Saved data entries:
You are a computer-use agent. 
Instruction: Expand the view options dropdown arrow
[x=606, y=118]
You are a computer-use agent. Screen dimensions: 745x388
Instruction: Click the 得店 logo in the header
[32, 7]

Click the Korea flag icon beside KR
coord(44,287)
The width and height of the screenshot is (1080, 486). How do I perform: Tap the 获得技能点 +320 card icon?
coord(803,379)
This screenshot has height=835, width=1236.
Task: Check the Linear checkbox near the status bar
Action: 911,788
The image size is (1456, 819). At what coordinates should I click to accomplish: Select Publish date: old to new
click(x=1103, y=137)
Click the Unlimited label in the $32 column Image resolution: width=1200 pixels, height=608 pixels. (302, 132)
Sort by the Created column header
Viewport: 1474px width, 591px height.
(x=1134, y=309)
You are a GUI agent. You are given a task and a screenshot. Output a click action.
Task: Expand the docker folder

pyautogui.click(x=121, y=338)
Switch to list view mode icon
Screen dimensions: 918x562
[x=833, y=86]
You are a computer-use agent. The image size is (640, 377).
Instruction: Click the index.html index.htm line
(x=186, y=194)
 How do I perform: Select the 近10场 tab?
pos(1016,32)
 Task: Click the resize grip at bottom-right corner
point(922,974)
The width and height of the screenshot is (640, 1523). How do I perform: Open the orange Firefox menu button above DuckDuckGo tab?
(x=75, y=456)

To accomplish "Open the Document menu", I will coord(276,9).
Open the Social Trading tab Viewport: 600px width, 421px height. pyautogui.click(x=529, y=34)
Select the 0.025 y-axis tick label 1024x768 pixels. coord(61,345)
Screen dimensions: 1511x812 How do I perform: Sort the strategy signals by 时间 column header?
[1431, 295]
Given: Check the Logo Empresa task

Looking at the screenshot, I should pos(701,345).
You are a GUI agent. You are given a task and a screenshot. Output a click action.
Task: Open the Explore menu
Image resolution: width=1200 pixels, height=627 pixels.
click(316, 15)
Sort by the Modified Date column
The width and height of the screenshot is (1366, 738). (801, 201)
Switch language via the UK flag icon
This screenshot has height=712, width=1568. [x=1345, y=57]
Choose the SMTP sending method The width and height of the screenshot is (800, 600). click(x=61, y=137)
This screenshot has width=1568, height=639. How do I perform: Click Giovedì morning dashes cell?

How to complete this task: Will you return exactly the lines above from the one with "Image resolution: width=1200 pixels, height=627" down to the one with "Choose the SMTP", counting both as part of the range?

Task output:
Image resolution: width=1200 pixels, height=627 pixels.
click(316, 15)
Sort by the Modified Date column
The width and height of the screenshot is (1366, 738). (801, 201)
Switch language via the UK flag icon
This screenshot has height=712, width=1568. [x=1345, y=57]
Choose the SMTP sending method The width and height of the screenshot is (800, 600). click(x=61, y=137)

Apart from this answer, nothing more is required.